+++ RECORDS FOR THIS TASK

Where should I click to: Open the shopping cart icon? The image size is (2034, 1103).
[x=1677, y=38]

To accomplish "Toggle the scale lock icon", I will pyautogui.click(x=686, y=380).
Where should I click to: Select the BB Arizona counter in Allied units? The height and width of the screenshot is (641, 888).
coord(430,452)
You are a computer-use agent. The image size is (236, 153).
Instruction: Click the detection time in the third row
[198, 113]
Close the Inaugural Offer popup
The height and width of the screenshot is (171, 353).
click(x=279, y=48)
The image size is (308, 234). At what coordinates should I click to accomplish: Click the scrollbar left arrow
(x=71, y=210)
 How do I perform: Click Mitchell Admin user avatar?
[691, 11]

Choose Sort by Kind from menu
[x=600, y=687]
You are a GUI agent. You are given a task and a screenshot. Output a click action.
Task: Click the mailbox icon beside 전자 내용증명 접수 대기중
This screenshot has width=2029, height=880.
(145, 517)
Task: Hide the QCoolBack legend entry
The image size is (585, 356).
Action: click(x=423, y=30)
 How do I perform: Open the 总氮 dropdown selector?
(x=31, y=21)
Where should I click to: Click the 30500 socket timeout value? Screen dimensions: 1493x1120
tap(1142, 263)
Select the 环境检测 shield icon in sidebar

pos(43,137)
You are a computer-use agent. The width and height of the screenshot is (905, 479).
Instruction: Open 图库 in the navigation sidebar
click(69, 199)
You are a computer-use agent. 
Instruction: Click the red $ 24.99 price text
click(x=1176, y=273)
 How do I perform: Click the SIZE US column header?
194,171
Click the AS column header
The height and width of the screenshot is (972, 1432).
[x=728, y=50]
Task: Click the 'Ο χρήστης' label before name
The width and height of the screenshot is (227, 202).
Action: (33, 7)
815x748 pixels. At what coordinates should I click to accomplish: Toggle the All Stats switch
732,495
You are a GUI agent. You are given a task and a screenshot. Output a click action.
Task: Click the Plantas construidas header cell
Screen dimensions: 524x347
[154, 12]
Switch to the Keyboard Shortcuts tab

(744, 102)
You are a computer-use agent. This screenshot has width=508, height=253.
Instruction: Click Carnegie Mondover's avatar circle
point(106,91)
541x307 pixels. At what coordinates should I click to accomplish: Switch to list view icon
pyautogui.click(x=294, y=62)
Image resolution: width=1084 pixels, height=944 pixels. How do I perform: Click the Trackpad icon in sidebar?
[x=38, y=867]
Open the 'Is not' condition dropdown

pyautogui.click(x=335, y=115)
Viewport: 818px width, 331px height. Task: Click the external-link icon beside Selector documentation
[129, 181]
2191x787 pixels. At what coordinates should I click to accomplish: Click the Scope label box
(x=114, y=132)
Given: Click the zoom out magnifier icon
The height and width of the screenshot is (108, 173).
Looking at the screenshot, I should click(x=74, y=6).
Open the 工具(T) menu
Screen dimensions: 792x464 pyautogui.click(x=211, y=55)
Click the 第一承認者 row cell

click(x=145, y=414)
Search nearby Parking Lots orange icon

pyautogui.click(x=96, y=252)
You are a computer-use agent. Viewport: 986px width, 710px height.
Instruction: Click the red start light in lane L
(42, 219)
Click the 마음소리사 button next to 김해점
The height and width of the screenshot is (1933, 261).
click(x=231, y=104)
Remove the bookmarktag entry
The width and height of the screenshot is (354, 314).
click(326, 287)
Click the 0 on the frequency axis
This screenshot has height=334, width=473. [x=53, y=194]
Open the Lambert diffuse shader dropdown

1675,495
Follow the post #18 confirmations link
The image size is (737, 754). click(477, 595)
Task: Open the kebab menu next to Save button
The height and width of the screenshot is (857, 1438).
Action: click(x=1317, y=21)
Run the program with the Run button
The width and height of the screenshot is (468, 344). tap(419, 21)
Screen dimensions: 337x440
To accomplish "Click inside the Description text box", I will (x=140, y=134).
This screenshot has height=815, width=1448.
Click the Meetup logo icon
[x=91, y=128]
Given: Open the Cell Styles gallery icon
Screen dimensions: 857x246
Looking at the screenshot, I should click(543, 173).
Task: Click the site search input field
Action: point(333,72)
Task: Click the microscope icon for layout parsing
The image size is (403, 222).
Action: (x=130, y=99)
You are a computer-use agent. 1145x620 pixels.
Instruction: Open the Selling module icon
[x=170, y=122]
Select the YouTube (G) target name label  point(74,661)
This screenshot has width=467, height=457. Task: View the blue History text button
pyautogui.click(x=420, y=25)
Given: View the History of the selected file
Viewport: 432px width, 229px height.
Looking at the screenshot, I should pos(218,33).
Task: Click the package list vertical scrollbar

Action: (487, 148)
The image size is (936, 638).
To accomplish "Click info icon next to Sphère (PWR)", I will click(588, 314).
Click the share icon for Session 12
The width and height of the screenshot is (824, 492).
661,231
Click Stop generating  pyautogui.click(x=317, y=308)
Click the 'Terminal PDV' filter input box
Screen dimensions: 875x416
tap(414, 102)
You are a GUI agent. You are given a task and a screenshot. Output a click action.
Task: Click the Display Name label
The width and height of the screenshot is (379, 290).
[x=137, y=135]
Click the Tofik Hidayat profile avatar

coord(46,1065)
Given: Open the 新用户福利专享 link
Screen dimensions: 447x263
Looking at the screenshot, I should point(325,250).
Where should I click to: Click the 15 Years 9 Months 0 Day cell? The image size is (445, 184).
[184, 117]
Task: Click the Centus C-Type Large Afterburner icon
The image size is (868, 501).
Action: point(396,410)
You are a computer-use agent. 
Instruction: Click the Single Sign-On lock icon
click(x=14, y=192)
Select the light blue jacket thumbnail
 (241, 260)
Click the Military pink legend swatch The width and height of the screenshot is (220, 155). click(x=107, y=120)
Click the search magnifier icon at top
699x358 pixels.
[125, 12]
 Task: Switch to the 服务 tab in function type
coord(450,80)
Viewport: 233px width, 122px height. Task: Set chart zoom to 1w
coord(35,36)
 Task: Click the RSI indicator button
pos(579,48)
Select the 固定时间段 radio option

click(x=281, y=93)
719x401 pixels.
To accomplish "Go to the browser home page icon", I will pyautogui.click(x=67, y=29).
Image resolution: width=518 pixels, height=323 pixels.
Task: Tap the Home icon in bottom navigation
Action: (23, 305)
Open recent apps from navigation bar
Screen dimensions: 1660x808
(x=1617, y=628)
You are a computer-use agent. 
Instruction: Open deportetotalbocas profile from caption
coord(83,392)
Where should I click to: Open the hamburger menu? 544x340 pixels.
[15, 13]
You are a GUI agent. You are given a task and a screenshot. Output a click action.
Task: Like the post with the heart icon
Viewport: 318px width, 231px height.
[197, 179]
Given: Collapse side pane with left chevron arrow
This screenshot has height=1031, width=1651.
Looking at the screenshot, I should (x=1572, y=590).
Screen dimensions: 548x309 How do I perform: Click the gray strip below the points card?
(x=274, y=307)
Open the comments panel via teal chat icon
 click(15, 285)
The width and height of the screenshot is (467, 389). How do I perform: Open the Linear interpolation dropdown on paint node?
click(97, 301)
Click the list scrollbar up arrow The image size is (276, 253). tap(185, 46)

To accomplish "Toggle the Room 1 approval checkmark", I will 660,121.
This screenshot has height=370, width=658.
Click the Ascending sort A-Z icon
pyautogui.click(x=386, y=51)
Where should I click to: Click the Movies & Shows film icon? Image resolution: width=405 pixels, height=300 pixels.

++++++

*TASK GOAL:* Reproduce the entries exactly, from the line that contains "This screenshot has height=370, width=658." through the end of the entries, with both ends included.

*WRITTEN REPLY:*
This screenshot has height=370, width=658.
Click the Ascending sort A-Z icon
pyautogui.click(x=386, y=51)
Where should I click to: Click the Movies & Shows film icon? Image resolution: width=405 pixels, height=300 pixels.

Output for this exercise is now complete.